§ **PROBLEM DESCRIPTION**: Copy out the listing from the line with "Task: Open the" through the line with "Action: 212,119". Leave the pictures out.

§ **ROWS**:
+---+
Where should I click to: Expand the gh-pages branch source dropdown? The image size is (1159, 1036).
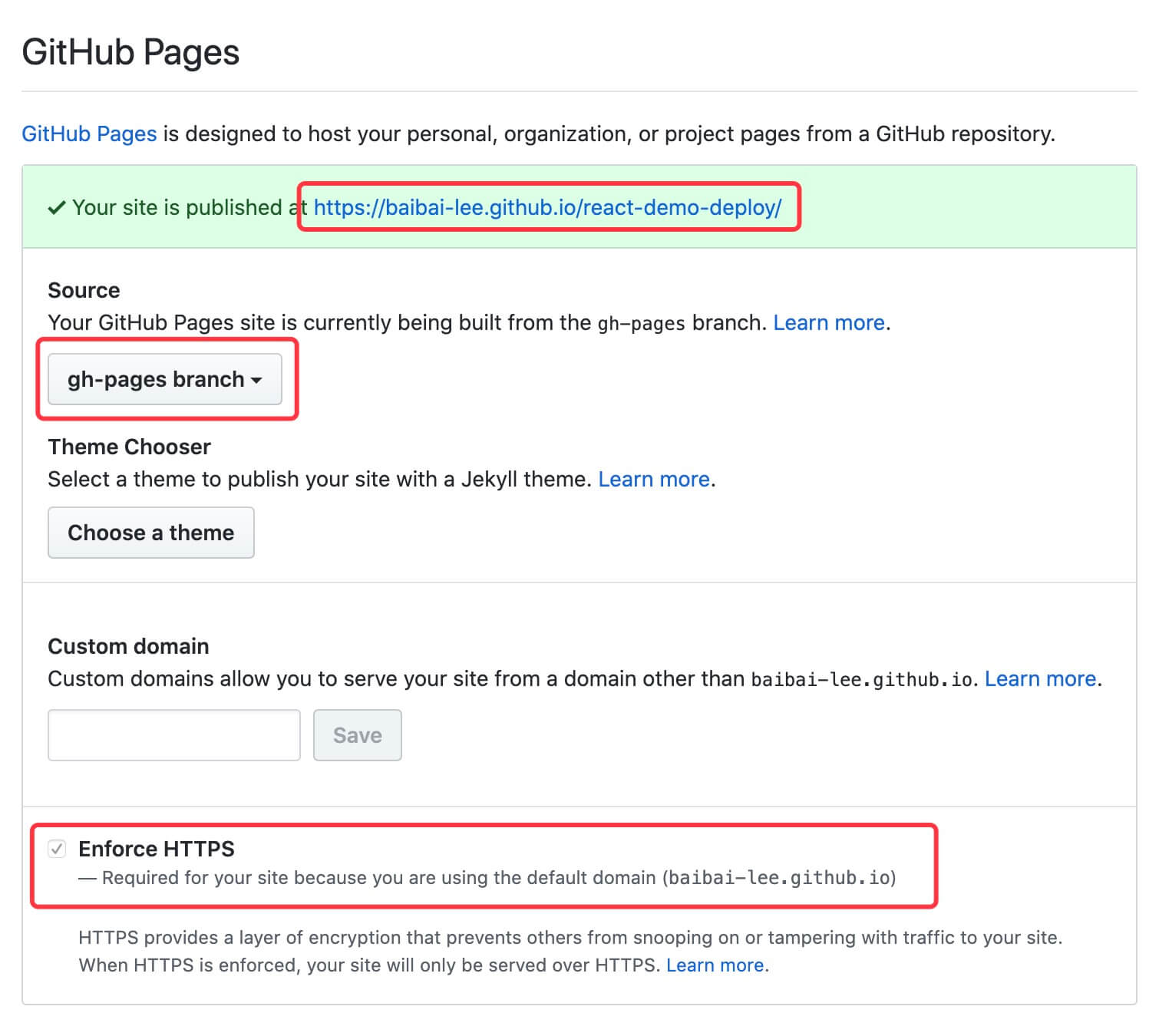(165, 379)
+---+
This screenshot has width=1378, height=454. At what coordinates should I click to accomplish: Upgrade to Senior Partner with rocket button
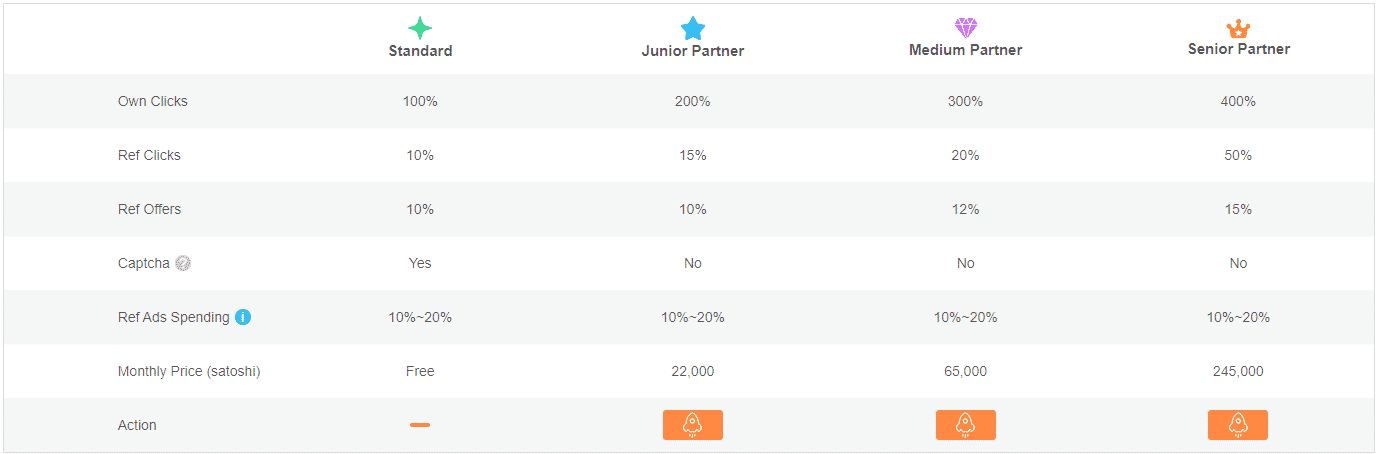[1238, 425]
+---+
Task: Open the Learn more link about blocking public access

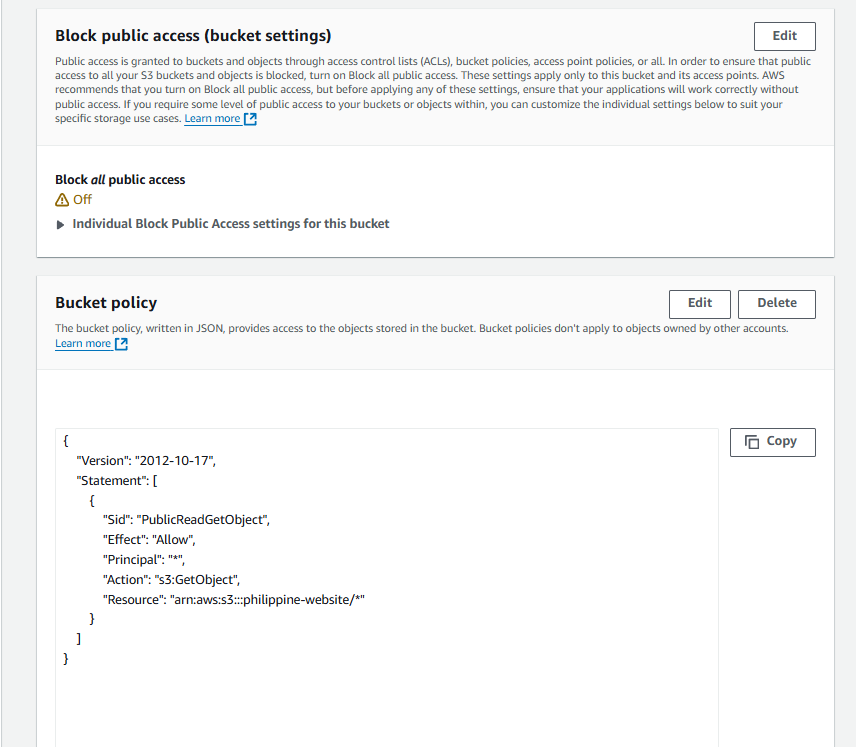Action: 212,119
+---+
§ **SOLUTION FOR THIS TASK**:
Task: Open the Learn more link about blocking public access

Action: 212,119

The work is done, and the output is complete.